Matchbook Distilling Co. 'Late Embers' Sunchoke + Honey Spirit (80 proof)

Matchbook Distilling Co. 'Late Embers' Sunchoke + Honey Spirit (80 proof)

Item Number: 20249

UPC: None

Country: USA
Region: New York
Sub Region: Long Island
Estate Grown Wine: No
Grape(s): Sunchoke / Honey
Type: Spirits - Specialty
Bottle Size: 750 ml
Pack: 6
Closure: T Top
Alc by Vol(%): 40

Sunchokes, smoked and steamed over a fire pit and co-fermented with honey, distill into a spirit richly expressive of its ingredients. Late Embers is smokey, earthy, nutty, and dynamic with notes of pear, black pepper, rose, concrete, chopped wood, and grass after rainfall. Drink it neat. Drink it shaken with some sugar and citrus. Drink it stirred with some vermouth and a bitter.

Sunchokes are knotty root vegetables (aka a tuber) that grow like wildfire on Long Island. They love the northeast environment so much, that countless websites warn, if you plant these babies, you better really, really like them. Because they’re perennials, they’ll grow back year, after year. And where you plant one, you might be harvesting 5.

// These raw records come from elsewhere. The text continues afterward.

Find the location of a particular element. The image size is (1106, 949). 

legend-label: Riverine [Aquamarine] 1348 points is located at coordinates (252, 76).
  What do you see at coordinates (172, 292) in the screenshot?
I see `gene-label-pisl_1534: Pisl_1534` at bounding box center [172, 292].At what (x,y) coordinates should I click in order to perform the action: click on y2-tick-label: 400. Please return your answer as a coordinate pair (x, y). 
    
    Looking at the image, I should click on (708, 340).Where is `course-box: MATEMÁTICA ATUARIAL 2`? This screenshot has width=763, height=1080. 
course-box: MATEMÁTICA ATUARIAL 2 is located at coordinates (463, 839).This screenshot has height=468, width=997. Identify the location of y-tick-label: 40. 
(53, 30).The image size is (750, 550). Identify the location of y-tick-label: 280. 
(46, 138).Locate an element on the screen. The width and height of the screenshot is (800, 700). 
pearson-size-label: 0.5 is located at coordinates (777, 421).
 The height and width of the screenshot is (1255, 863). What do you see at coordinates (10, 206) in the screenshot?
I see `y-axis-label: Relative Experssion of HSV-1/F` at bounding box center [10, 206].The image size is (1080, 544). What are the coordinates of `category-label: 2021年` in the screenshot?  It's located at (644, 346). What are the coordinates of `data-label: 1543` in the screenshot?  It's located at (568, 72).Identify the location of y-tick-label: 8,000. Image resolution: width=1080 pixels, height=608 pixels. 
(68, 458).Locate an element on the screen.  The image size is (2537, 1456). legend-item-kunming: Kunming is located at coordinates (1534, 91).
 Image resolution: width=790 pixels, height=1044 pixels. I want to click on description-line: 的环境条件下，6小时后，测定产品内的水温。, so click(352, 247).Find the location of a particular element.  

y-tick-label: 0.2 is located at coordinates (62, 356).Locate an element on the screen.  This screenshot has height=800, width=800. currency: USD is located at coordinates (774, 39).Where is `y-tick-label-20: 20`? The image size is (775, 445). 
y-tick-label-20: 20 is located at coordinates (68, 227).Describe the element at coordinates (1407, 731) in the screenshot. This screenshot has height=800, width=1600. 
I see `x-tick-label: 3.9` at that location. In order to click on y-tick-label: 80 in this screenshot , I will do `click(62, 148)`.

Sunchokes, just like agave plants, are made of chains of fructose molecules called inulin. Because yeast can’t digest inulin, we need to unbind those fructose molecules - a process known as hydrolysis. In Oaxaca, the home of mezcal, agave hearts are smoked, roasted, and baked in giant pits with hot rocks. The agave hearts steam, breaking down the inulin.

Inspired by that process, Matchbook built an earthen fire pit and began roasting 1,800 pounds of local, organically grown sunchokes. Wet burlap sacks were burnt to help increase moisture and build smoke. For the fermentation, some inulinase was added, an enzyme grown by aspergillus (koji) in a lab, to help finish the job of breaking up the fructose chains. Water, local honey, and Champagne yeast were also added. Fermentation lasted one week. The mash was then transferred to the still and ran through a pot and column.